··· Source material

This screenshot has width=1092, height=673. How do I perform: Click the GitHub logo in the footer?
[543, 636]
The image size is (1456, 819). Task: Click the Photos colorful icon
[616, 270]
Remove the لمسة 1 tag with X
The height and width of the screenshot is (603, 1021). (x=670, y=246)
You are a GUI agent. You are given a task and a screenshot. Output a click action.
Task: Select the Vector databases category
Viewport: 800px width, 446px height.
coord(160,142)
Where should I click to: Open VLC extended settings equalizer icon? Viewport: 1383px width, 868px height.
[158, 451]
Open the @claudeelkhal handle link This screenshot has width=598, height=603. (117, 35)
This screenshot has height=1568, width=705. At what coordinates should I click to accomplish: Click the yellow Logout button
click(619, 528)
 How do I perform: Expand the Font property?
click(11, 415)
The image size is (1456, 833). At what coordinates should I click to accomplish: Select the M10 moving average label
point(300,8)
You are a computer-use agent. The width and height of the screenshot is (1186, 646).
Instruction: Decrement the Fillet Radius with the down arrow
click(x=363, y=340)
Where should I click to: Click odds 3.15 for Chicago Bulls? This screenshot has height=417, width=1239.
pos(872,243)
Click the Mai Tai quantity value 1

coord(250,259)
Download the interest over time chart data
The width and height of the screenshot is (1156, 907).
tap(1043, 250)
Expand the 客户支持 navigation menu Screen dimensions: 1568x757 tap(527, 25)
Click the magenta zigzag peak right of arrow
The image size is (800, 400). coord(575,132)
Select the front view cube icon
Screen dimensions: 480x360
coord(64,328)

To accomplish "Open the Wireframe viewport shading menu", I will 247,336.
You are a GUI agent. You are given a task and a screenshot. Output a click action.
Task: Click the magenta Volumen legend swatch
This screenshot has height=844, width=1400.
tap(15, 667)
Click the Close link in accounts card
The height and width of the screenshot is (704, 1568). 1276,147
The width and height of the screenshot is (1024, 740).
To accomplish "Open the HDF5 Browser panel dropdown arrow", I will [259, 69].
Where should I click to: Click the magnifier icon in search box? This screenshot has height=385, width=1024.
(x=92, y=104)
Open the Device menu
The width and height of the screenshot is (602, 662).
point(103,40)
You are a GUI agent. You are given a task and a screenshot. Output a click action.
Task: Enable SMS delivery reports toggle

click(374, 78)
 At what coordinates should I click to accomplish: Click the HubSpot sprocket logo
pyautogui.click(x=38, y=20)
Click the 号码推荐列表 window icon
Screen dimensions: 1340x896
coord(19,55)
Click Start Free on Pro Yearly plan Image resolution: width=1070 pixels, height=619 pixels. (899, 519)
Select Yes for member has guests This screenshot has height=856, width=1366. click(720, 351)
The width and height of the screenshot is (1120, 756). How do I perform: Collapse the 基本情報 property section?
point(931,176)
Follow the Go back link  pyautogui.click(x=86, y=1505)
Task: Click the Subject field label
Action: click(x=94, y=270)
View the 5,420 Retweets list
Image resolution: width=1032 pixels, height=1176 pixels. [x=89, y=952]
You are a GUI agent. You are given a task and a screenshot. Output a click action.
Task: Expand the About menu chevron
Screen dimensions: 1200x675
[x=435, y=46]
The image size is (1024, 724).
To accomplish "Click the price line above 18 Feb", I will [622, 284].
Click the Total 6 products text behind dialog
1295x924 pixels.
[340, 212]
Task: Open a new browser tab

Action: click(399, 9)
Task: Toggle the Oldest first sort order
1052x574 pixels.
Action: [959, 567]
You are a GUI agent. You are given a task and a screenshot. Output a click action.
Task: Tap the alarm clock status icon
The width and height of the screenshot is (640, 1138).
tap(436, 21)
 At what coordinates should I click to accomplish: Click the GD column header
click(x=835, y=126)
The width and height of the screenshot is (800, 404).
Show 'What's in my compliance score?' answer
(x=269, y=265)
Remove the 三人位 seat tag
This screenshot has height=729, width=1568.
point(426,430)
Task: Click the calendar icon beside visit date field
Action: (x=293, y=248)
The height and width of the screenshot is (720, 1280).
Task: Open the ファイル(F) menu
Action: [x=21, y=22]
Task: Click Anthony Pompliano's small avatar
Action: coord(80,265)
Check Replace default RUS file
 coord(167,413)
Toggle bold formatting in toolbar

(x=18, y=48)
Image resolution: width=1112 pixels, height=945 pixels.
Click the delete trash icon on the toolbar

······

A verbatim restatement of all the entries above is required.

This screenshot has width=1092, height=673. How do I perform: Click the GitHub logo in the footer?
[543, 636]
The image size is (1456, 819). Task: Click the Photos colorful icon
[616, 270]
Remove the لمسة 1 tag with X
The height and width of the screenshot is (603, 1021). (x=670, y=246)
You are a GUI agent. You are given a task and a screenshot. Output a click action.
Task: Select the Vector databases category
Viewport: 800px width, 446px height.
coord(160,142)
Where should I click to: Open VLC extended settings equalizer icon? Viewport: 1383px width, 868px height.
[158, 451]
Open the @claudeelkhal handle link This screenshot has width=598, height=603. (117, 35)
This screenshot has height=1568, width=705. At what coordinates should I click to accomplish: Click the yellow Logout button
click(619, 528)
 How do I perform: Expand the Font property?
click(11, 415)
The image size is (1456, 833). At what coordinates should I click to accomplish: Select the M10 moving average label
point(300,8)
You are a computer-use agent. The width and height of the screenshot is (1186, 646).
Instruction: Decrement the Fillet Radius with the down arrow
click(x=363, y=340)
Where should I click to: Click odds 3.15 for Chicago Bulls? This screenshot has height=417, width=1239.
pos(872,243)
Click the Mai Tai quantity value 1

coord(250,259)
Download the interest over time chart data
The width and height of the screenshot is (1156, 907).
tap(1043, 250)
Expand the 客户支持 navigation menu Screen dimensions: 1568x757 tap(527, 25)
Click the magenta zigzag peak right of arrow
The image size is (800, 400). coord(575,132)
Select the front view cube icon
Screen dimensions: 480x360
coord(64,328)

To accomplish "Open the Wireframe viewport shading menu", I will 247,336.
You are a GUI agent. You are given a task and a screenshot. Output a click action.
Task: Click the magenta Volumen legend swatch
This screenshot has height=844, width=1400.
tap(15, 667)
Click the Close link in accounts card
The height and width of the screenshot is (704, 1568). 1276,147
The width and height of the screenshot is (1024, 740).
To accomplish "Open the HDF5 Browser panel dropdown arrow", I will [259, 69].
Where should I click to: Click the magnifier icon in search box? This screenshot has height=385, width=1024.
(x=92, y=104)
Open the Device menu
The width and height of the screenshot is (602, 662).
point(103,40)
You are a GUI agent. You are given a task and a screenshot. Output a click action.
Task: Enable SMS delivery reports toggle

click(374, 78)
 At what coordinates should I click to accomplish: Click the HubSpot sprocket logo
pyautogui.click(x=38, y=20)
Click the 号码推荐列表 window icon
Screen dimensions: 1340x896
coord(19,55)
Click Start Free on Pro Yearly plan Image resolution: width=1070 pixels, height=619 pixels. (899, 519)
Select Yes for member has guests This screenshot has height=856, width=1366. click(720, 351)
The width and height of the screenshot is (1120, 756). How do I perform: Collapse the 基本情報 property section?
point(931,176)
Follow the Go back link  pyautogui.click(x=86, y=1505)
Task: Click the Subject field label
Action: click(x=94, y=270)
View the 5,420 Retweets list
Image resolution: width=1032 pixels, height=1176 pixels. [x=89, y=952]
You are a GUI agent. You are given a task and a screenshot. Output a click action.
Task: Expand the About menu chevron
Screen dimensions: 1200x675
[x=435, y=46]
The image size is (1024, 724).
To accomplish "Click the price line above 18 Feb", I will [622, 284].
Click the Total 6 products text behind dialog
1295x924 pixels.
[340, 212]
Task: Open a new browser tab

Action: click(399, 9)
Task: Toggle the Oldest first sort order
1052x574 pixels.
Action: [959, 567]
You are a GUI agent. You are given a task and a screenshot. Output a click action.
Task: Tap the alarm clock status icon
The width and height of the screenshot is (640, 1138).
tap(436, 21)
 At what coordinates should I click to accomplish: Click the GD column header
click(x=835, y=126)
The width and height of the screenshot is (800, 404).
Show 'What's in my compliance score?' answer
(x=269, y=265)
Remove the 三人位 seat tag
This screenshot has height=729, width=1568.
point(426,430)
Task: Click the calendar icon beside visit date field
Action: (x=293, y=248)
The height and width of the screenshot is (720, 1280).
Task: Open the ファイル(F) menu
Action: [x=21, y=22]
Task: Click Anthony Pompliano's small avatar
Action: coord(80,265)
Check Replace default RUS file
 coord(167,413)
Toggle bold formatting in toolbar

(x=18, y=48)
Image resolution: width=1112 pixels, height=945 pixels.
Click the delete trash icon on the toolbar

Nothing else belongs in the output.